Items from a data source
·····

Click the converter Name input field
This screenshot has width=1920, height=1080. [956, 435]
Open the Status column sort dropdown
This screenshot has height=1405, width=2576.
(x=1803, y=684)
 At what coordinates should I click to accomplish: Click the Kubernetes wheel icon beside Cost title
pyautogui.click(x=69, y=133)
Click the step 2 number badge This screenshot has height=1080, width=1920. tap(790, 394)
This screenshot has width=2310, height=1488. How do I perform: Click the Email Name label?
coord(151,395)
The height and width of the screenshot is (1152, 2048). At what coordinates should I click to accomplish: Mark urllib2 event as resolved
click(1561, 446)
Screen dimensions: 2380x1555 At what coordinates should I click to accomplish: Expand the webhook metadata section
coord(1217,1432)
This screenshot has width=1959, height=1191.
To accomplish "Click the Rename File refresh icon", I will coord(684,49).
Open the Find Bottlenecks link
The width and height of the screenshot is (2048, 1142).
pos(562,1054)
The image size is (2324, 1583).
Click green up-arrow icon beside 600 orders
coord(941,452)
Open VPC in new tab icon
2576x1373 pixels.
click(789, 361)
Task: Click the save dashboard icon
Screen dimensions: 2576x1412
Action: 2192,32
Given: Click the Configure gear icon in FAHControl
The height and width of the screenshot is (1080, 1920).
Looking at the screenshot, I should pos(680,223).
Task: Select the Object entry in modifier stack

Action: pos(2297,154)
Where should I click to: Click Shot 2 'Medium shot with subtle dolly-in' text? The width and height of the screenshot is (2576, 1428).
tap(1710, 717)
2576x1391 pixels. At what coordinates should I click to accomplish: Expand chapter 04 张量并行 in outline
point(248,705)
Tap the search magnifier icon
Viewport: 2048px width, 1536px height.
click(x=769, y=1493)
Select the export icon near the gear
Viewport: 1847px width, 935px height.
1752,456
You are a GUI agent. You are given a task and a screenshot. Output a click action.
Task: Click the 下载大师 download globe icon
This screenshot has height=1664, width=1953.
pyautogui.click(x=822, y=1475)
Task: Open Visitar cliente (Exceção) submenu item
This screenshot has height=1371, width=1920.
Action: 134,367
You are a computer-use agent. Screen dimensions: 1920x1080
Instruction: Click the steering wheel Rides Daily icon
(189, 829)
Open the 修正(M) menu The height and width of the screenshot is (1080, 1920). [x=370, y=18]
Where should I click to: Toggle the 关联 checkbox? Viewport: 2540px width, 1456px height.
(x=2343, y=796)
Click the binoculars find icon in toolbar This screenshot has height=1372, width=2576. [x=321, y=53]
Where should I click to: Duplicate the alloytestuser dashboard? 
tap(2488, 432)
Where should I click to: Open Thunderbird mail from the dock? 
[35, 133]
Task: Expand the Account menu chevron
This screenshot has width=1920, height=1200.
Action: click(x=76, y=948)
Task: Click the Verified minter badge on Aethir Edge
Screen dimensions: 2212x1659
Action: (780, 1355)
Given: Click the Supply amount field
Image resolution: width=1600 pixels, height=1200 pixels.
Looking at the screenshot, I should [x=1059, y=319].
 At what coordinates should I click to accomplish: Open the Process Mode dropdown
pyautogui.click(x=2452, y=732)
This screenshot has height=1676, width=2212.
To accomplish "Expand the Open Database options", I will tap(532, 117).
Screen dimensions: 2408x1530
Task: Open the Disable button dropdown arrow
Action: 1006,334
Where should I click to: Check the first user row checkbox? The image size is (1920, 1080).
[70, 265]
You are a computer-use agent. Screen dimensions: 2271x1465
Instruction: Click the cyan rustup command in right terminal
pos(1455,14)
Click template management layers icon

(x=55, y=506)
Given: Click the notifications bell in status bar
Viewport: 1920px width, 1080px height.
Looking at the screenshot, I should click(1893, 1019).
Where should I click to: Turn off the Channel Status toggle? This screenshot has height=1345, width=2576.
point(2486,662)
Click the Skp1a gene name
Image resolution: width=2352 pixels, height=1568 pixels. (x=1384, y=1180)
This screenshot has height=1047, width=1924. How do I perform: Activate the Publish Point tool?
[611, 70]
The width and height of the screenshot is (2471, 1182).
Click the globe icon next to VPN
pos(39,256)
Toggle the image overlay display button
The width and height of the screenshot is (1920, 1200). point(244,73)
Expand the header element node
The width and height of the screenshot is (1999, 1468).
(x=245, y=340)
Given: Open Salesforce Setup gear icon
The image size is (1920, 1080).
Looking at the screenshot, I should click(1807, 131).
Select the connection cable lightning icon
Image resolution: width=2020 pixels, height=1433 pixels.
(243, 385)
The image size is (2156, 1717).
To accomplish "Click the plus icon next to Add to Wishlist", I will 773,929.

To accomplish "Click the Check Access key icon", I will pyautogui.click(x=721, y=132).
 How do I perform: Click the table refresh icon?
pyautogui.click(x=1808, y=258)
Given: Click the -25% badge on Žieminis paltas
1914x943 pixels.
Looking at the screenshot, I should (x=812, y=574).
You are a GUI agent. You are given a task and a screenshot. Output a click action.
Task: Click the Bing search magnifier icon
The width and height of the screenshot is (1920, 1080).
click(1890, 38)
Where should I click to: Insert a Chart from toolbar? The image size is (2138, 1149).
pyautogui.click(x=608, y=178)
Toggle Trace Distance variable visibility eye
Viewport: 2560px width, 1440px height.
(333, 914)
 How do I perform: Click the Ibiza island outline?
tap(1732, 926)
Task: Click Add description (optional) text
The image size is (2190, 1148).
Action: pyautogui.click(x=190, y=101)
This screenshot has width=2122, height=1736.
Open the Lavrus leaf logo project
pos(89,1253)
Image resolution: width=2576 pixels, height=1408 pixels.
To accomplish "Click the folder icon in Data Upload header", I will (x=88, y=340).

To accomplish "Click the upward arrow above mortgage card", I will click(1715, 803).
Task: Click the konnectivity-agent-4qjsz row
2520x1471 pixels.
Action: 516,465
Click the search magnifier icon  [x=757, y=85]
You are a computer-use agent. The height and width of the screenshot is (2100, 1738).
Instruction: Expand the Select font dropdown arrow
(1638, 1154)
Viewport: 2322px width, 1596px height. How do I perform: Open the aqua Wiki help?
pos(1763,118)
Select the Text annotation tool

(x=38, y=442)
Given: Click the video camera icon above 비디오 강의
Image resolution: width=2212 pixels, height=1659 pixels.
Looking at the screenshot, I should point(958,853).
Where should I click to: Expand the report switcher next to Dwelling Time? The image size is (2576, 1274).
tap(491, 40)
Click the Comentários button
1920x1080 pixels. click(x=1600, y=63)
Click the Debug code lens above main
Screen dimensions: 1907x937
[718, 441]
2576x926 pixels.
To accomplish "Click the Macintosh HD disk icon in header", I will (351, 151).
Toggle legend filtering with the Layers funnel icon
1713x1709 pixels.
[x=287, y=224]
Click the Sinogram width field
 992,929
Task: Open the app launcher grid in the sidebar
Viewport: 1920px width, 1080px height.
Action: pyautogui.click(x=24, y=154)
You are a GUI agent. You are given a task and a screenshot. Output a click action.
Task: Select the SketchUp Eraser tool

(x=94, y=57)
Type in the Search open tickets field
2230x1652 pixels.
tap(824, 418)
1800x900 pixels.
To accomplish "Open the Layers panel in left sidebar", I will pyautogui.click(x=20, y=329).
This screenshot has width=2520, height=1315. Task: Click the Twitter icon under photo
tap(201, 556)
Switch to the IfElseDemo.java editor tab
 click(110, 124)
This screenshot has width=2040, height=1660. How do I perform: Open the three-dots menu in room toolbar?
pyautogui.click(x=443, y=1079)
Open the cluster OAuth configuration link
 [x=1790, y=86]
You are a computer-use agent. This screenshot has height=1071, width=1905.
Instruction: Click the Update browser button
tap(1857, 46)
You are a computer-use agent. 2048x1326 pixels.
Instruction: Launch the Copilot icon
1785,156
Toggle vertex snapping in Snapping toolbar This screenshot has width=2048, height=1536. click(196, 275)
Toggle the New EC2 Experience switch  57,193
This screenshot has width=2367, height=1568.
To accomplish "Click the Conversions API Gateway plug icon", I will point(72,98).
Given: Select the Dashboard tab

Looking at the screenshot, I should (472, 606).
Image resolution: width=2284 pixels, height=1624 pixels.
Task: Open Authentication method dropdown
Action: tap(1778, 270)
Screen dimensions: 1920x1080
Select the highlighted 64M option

·····

From the records above, copy only the lines starting with the line that holds "Given: Click the video" and going on through the line that holds "2576x926 pixels.", exactly as written.

#### Completed task
Given: Click the video camera icon above 비디오 강의
Image resolution: width=2212 pixels, height=1659 pixels.
Looking at the screenshot, I should point(958,853).
Where should I click to: Expand the report switcher next to Dwelling Time? The image size is (2576, 1274).
tap(491, 40)
Click the Comentários button
1920x1080 pixels. click(x=1600, y=63)
Click the Debug code lens above main
Screen dimensions: 1907x937
[718, 441]
2576x926 pixels.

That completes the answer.